Sharing/access Information
Links to other publicly accessible locations of the data:
NCBI Master Bioproject Guiltinan-Maximova Lab: https://www.ncbi.nlm.nih.gov/bioproject/936437
The Cacao SCA eFP Browser is at https://bar.utoronto.ca/efp_cacao_sca/cgi-bin/efpWeb.cgi
The Cacao CCN eFP Browser is at https://bar.utoronto.ca/efp_cacao_ccn/cgi-bin/efpWeb.cgi
The Cacao TC eFP Browser is at https://bar.utoronto.ca/efp_cacao_tc/cgi-bin/efpWeb.cgi
Was data derived from another source?

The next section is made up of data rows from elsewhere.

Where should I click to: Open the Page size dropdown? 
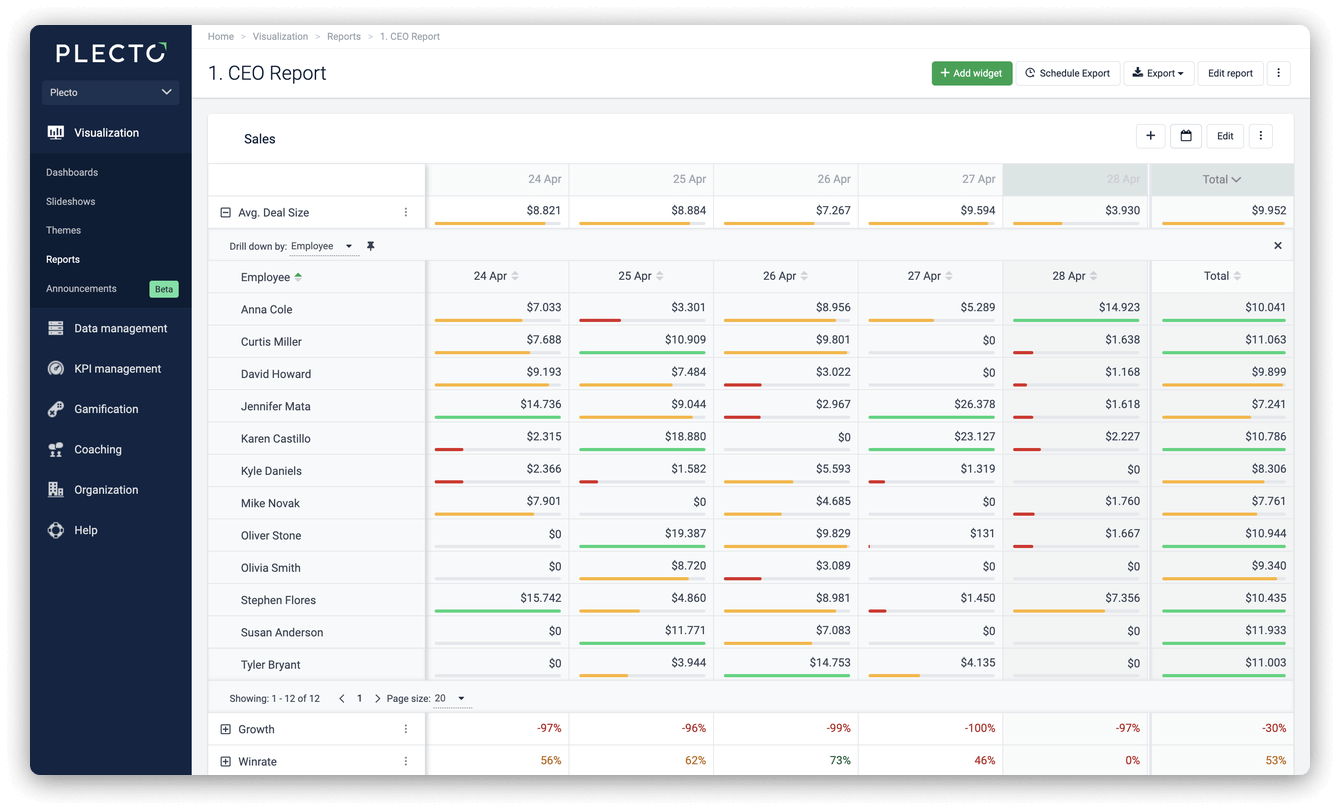[x=450, y=698]
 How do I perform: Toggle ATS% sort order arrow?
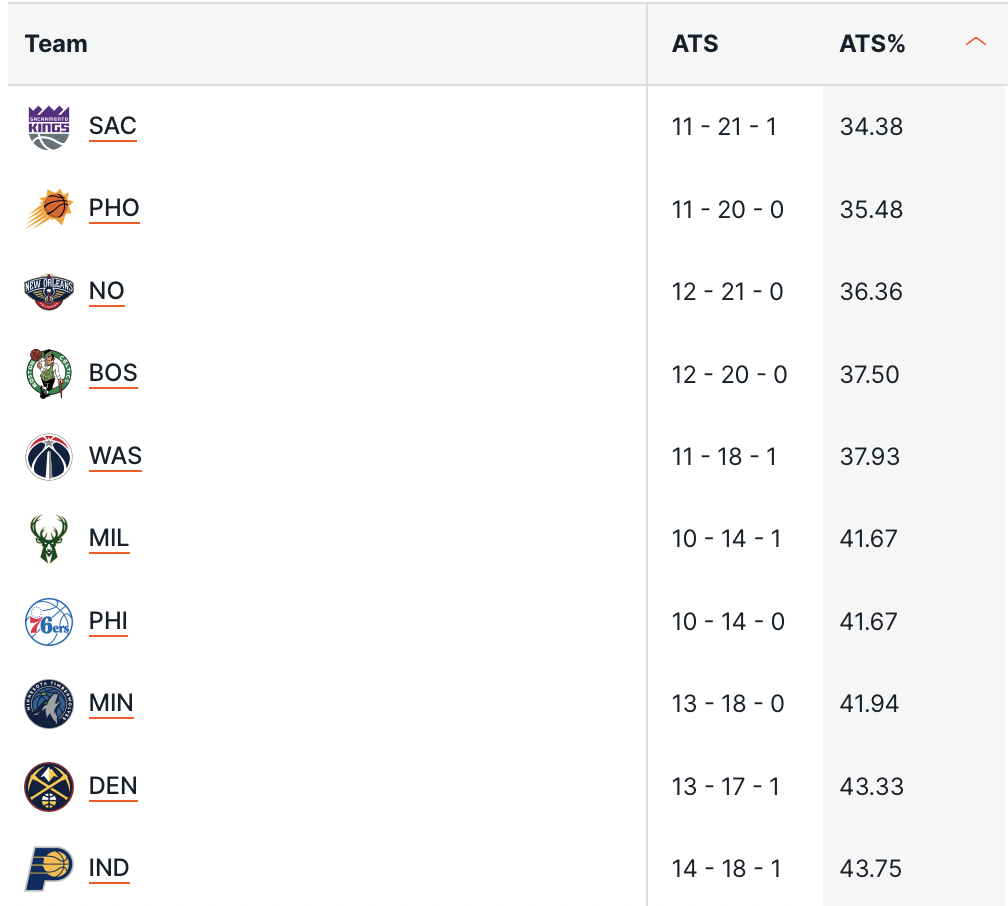(976, 43)
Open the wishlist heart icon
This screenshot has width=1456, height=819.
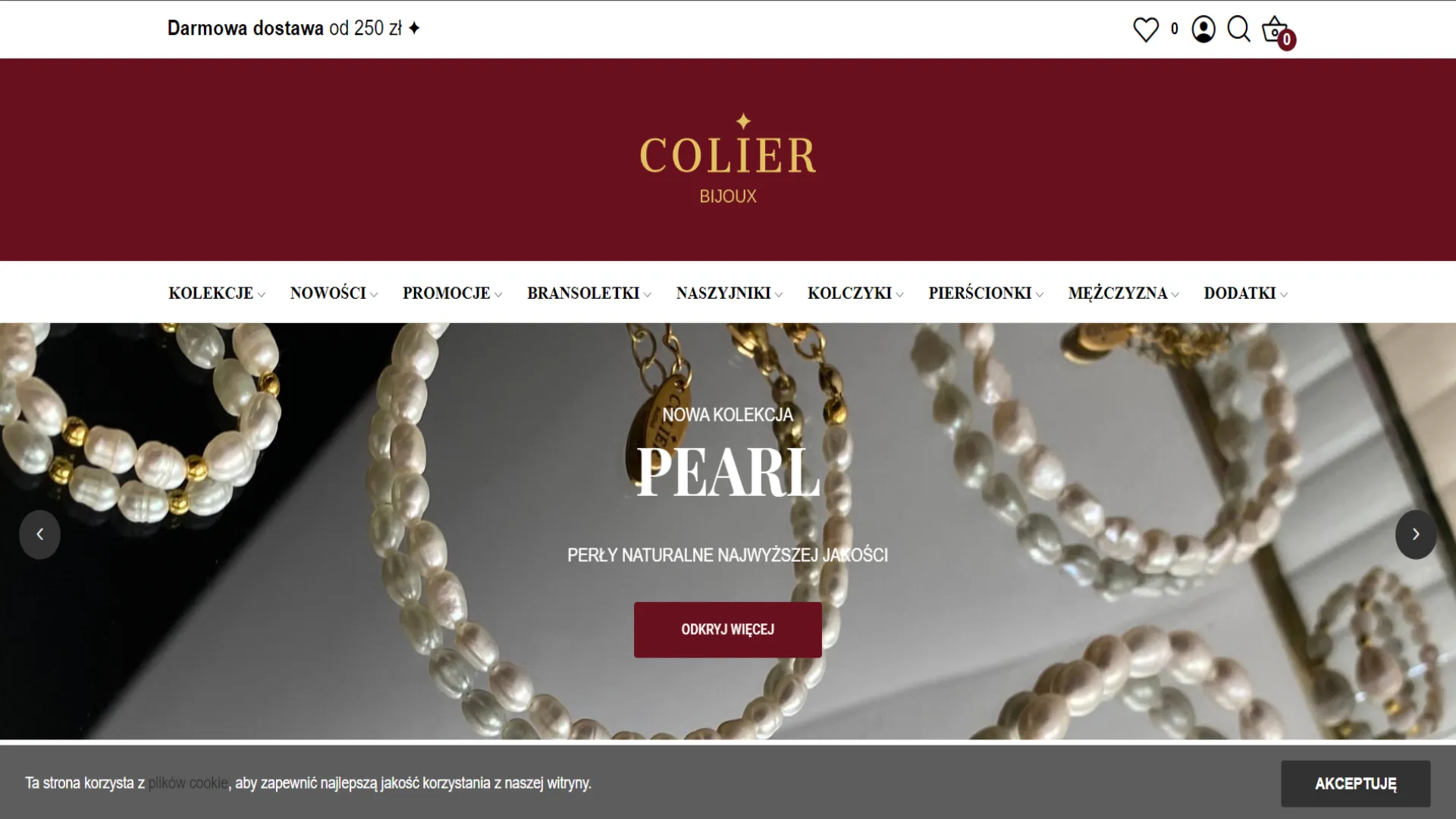[1146, 30]

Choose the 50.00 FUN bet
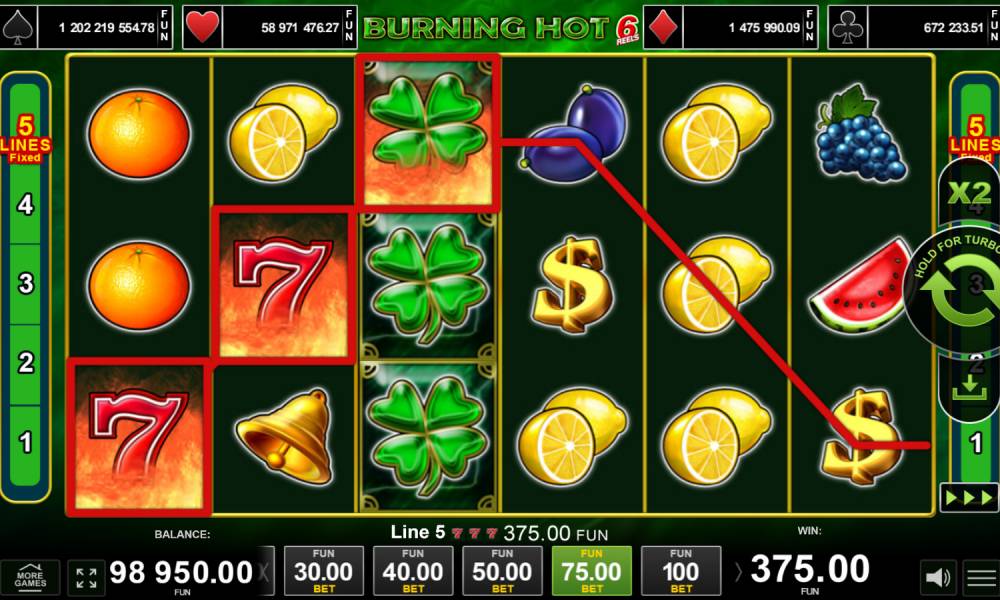click(x=502, y=571)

No
If yes, list source(s) Original data produced in the Guiltinan-Maximova lab at Penn State.
Methods
RNA was extracted form about 400 different tissues/treatments and replicates. Transcriptome sequencing was performed by Quant Seq (Lexogen). Raw QuantSeq reads were first examined with FASTQC (v0.11.9 https://www.bioinformatics.babraham.ac.uk/projects/fastqc/) to assess the overall data quality before processing. Reads were then processed using bbduk (BBMap tools v37.76; https://jgi.doe.gov/data-and-tools/software-tools/bbtools/bb-tools-user-guide/bbduk-guide/) to trim the adapter sequences, poly-A tails, and low-quality bases and to discard fragments less than 20 bp in length after trimming. Trimmed reads were mapped to the CCN-51 and SCA6 Theobroma cacao genotype reference genomes using the STAR Aligner version 2.7.5b (Dobin et al. 2013). Expression quantification was performed with featureCounts from the Subread package version 2.0.1 (Liao et al. 2013) in a fractional read-counting mode to prop distribute muti-mapping reads among features using gene annotation GFF3 files modified with GenomeTools version 1.5.9 (Gremme et al. 2013) to include intron coordinates. The count matrices were normalized to counts per million (CPM) values using the default parameters of the cpm function in the edgeR Bioconductor package (Robinson et al. 2010). Annotations were performed as described in Winters (2023). Analysis commands utilized in the QuantSeq read processing are reported in Supplemental Data Set 3.
Usage notes
Excel or any text editor or spreadsheet program.